American police detective (1951–2022)

Oris Benny Buckner III (July 16, 1951 – June 1, 2022) was an American police detective. He revealed the extensive culture of racism and violence in the New Orleans Police Department (NOPD). His testimony was the basis for a number of civil suits against 55 defendants, which resulted in a $2.8 million settlement by the city of New Orleans in 1986. He was the brother of actress Carol Sutton.

==Background==

On November 9, 1980, officer Gregory Neupert was shot and killed in Algiers, New Orleans, and witnesses reported seeing two white men flee the scene. Police attention was immediately focused on the predominantly Black neighborhood where the shooting had taken place. Robert Davis and Johnny Brownlee were interrogated by police as potential witnesses. Police pressured the two Black men to identify two other Black men as the people who shot officer Neupert. After they refused, police beat and tortured Davis and Brownlee.

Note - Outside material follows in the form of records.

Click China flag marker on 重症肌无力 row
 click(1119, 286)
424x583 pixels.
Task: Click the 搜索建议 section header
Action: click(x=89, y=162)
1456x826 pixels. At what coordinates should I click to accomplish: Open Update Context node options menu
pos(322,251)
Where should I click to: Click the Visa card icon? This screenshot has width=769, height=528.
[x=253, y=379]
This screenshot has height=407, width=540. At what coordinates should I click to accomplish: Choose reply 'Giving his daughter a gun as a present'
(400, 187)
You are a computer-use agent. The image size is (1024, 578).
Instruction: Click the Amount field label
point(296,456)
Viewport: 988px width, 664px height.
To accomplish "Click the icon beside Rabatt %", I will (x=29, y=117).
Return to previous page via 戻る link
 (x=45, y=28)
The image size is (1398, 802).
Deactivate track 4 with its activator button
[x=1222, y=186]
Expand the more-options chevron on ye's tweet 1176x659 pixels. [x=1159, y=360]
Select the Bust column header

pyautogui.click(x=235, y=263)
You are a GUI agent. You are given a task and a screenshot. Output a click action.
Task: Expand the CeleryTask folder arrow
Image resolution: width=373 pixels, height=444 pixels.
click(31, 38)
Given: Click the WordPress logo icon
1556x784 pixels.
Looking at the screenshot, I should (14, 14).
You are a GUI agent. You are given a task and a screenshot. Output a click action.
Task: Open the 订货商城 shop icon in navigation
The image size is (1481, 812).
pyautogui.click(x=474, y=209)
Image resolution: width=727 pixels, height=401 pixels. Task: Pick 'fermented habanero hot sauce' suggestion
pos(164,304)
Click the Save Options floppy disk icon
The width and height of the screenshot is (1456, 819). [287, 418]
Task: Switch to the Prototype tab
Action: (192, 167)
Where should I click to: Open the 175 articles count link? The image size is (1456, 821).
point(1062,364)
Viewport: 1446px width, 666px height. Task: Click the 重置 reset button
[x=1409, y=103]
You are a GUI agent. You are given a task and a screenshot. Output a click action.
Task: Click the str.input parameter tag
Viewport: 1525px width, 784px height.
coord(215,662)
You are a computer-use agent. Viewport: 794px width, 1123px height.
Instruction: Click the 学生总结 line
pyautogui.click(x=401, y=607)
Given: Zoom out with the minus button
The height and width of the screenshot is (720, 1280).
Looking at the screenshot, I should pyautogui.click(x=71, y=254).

Detective Oris Buckner, the only Black homicide detective in the department, was invited to participate in the beatings. Buckner briefly took part by slapping Davis across the face once. After trying to stop other officers from continuing, Buckner was removed from the interrogation. The officers then brought Davis and Brownlee to a bridge, where they were further coerced into identifying James Billy Jr. and Reginald Miles as the people who shot officer Neupert.

After obtaining the coerced witness statements, police served warrants at Billy and Miles' houses. Buckner was outside Miles' home when the raid took place. Buckner reported hearing police start shooting immediately after entering the house. Police shot and killed Miles and Billy. They also killed Sherry Singleton, the pregnant girlfriend of Miles, who was shot by a shotgun and pistol while naked in the bathtub. Police also shot and killed Raymond Ferdinand during a separate raid related to the Neupert investigation.

Days after the raids that killed four Black people, Oris Buckner reported the crimes to a state Assistant District Attorney. An all white state grand jury declined indicting any of the officers. The decision not to indict sparked protests in the city. A federal grand jury indicted seven officers in July 1981, of civil rights violations. Due to the media attention and resignation of police superintendent James Parsons, the trial was moved to Dallas. In March 1983, three of the seven officers were found guilty, John E. McKenzie, Dale Bonura, and Stephen Farrar.

The killing of Gregory Neupert was never solved, and nobody was ever charged in the deaths in Reginald Miles, James Billy Jr., Sherry Singleton, or Raymond Ferdinand. After Buckner's death in 2022, the Louisiana state legislature passed a resolution offering condolences to the Buckner family.